=== STUDY MATERIAL ===

★ ★ ★ ★

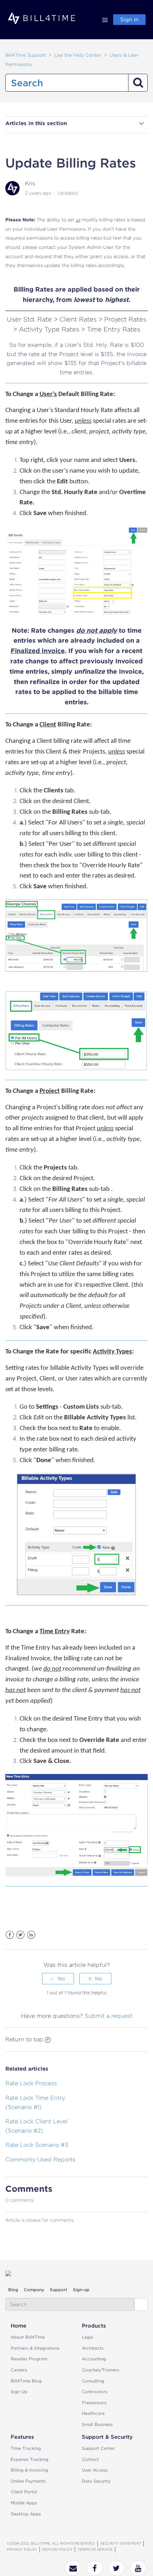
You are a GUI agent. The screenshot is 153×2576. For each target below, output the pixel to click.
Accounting (94, 2358)
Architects (93, 2348)
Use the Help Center (77, 55)
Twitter (20, 1934)
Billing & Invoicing (29, 2470)
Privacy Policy (22, 2549)
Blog (13, 2289)
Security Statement (120, 2543)
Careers (19, 2369)
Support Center (98, 2448)
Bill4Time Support (25, 55)
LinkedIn (31, 1934)
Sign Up (19, 2391)
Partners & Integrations (35, 2348)
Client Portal (24, 2491)
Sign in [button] (129, 19)
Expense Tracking (29, 2459)
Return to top (24, 2039)
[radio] (58, 1978)
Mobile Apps (24, 2502)
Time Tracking (26, 2448)
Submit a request (108, 2015)
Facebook (9, 1934)
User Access (95, 2470)
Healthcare (93, 2413)
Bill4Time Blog (26, 2381)
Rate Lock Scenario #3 (36, 2144)
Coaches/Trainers (100, 2369)
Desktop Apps (26, 2513)
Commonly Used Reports (40, 2159)
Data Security (96, 2481)
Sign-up (81, 2289)
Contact (90, 2459)
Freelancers (94, 2402)
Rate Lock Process (31, 2083)
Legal (87, 2337)
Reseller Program (29, 2358)
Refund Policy (57, 2549)
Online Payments (28, 2481)
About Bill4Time (28, 2337)
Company (34, 2289)
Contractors (94, 2391)
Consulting (93, 2381)
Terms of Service (95, 2549)
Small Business (97, 2424)
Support (58, 2289)
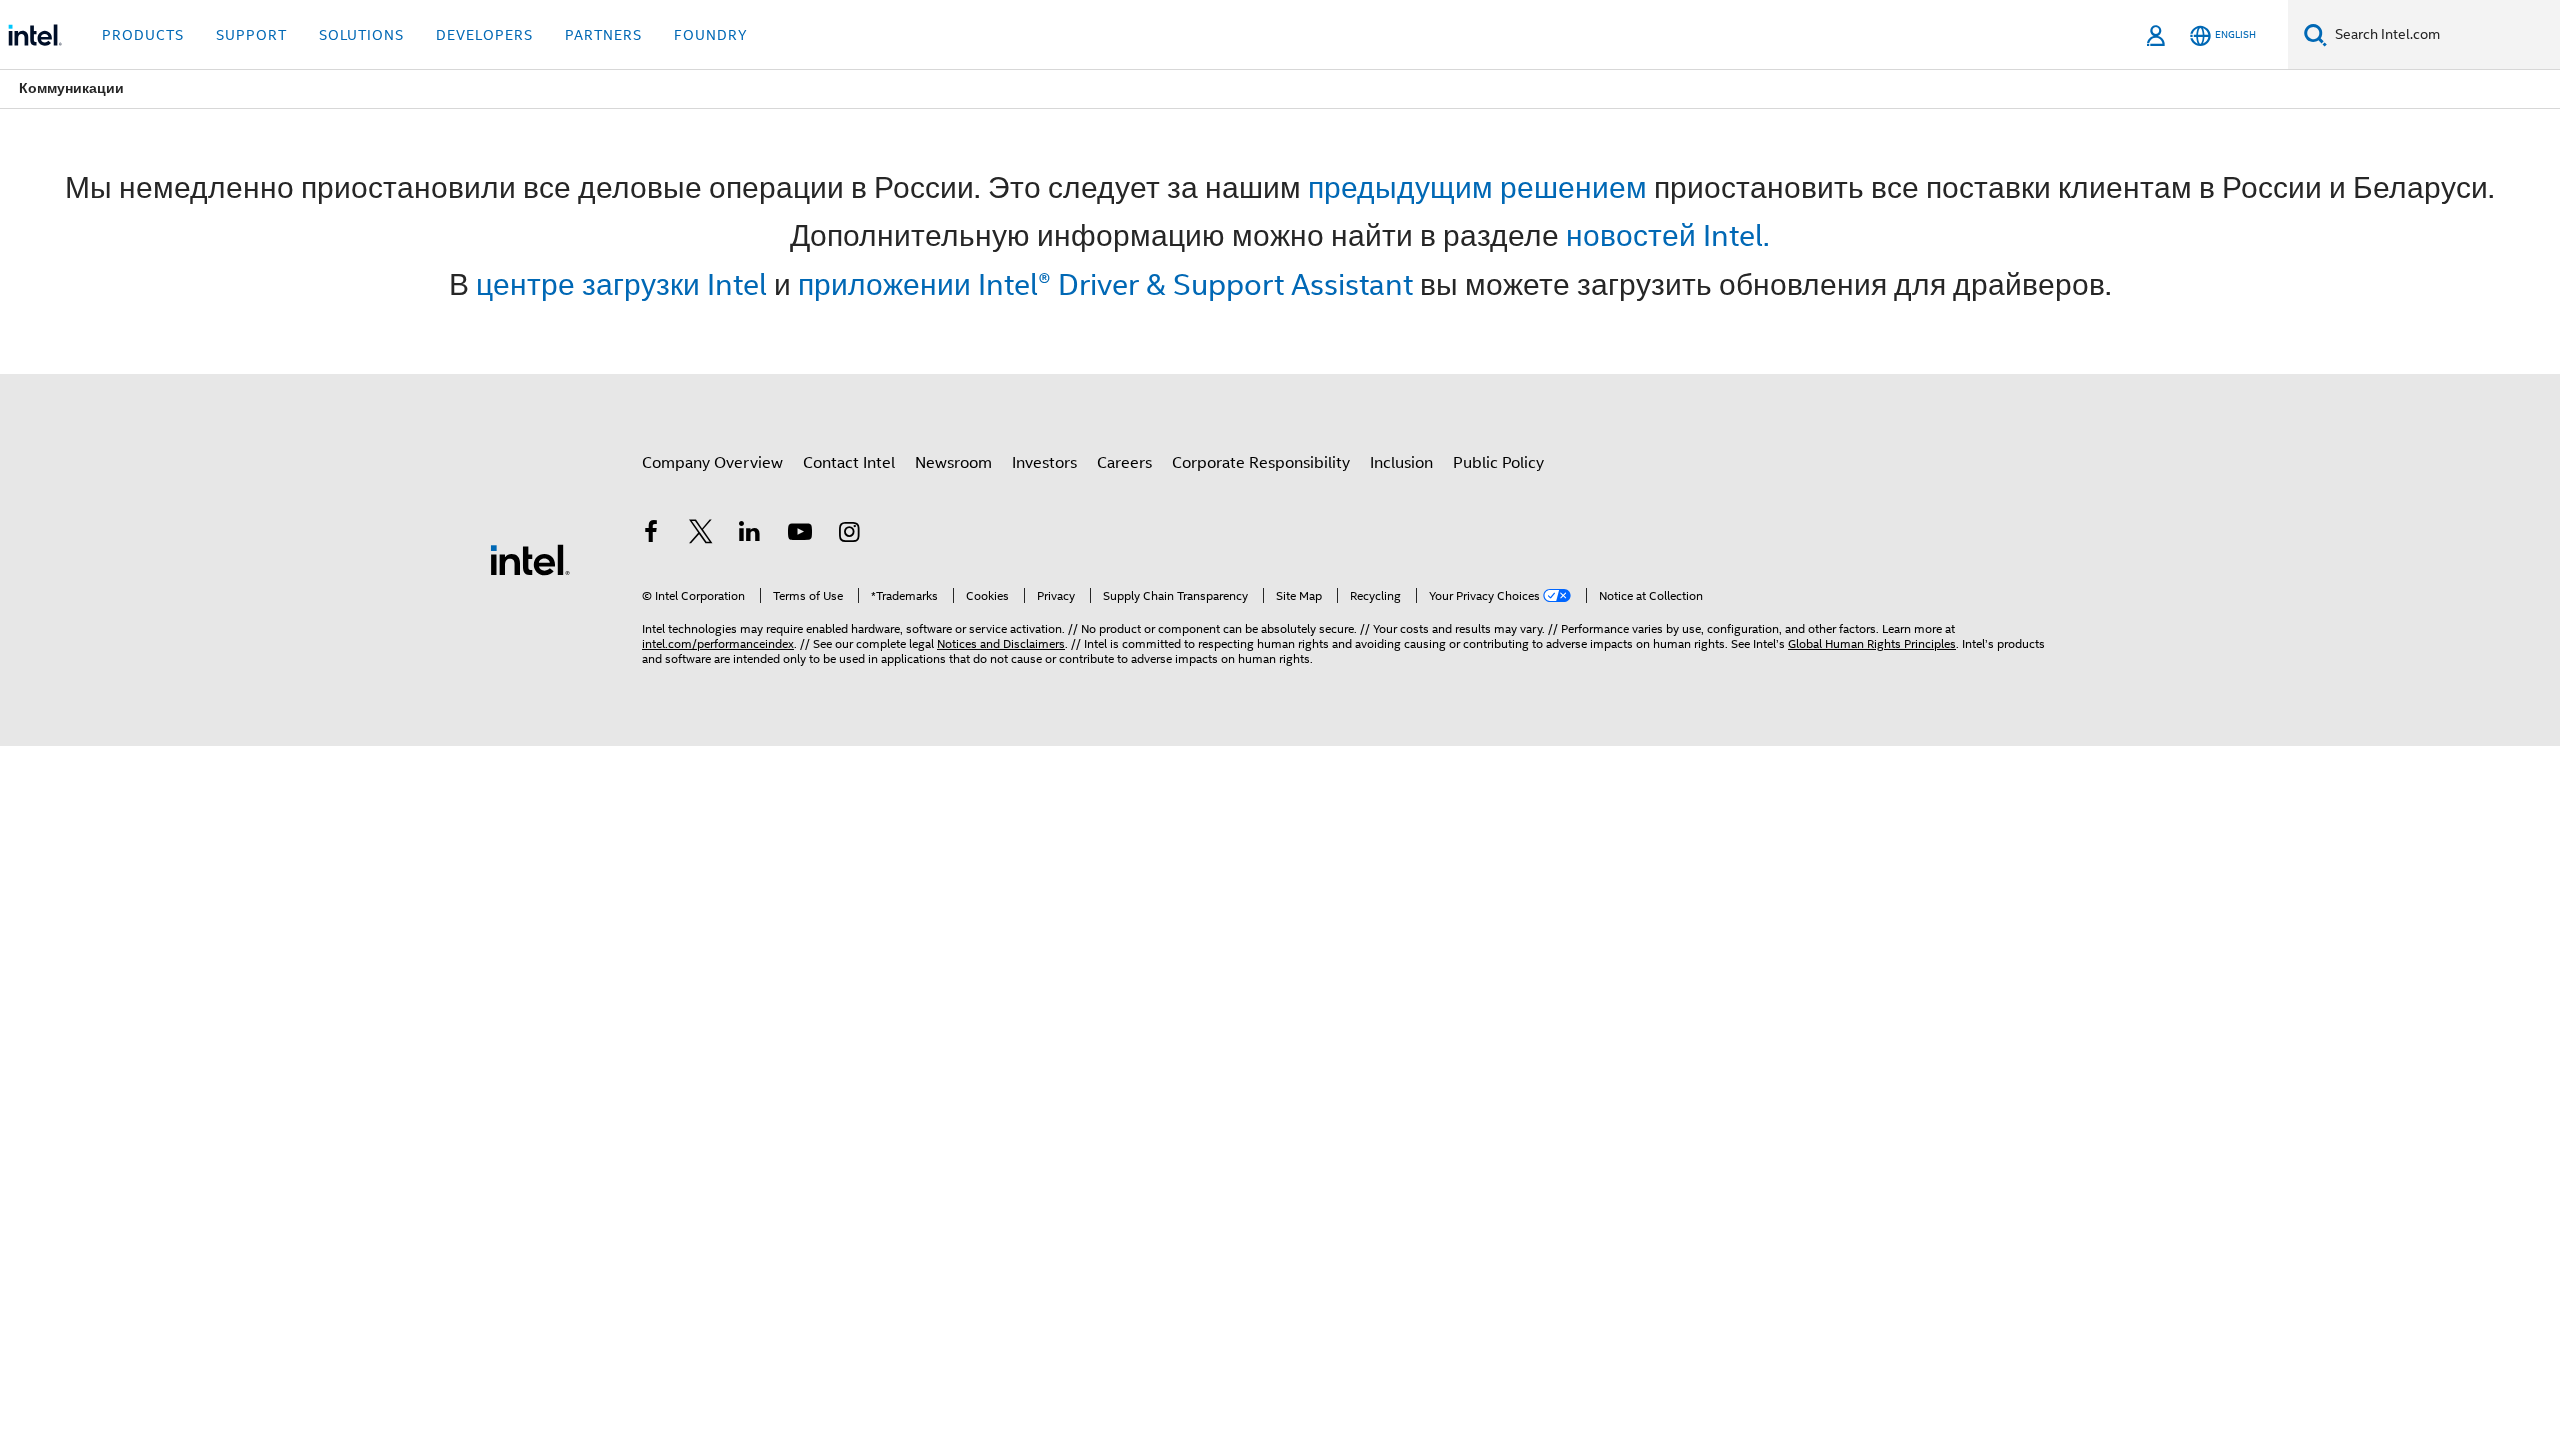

★ ★ ★ ★

=== TASK BRIEF ===
Go through the entries and copy every line that has "Rate".

=== RESPONSE TO THE TASK ===
Rate Lock Scenario #3 (36, 2144)
Rate Lock Process (31, 2083)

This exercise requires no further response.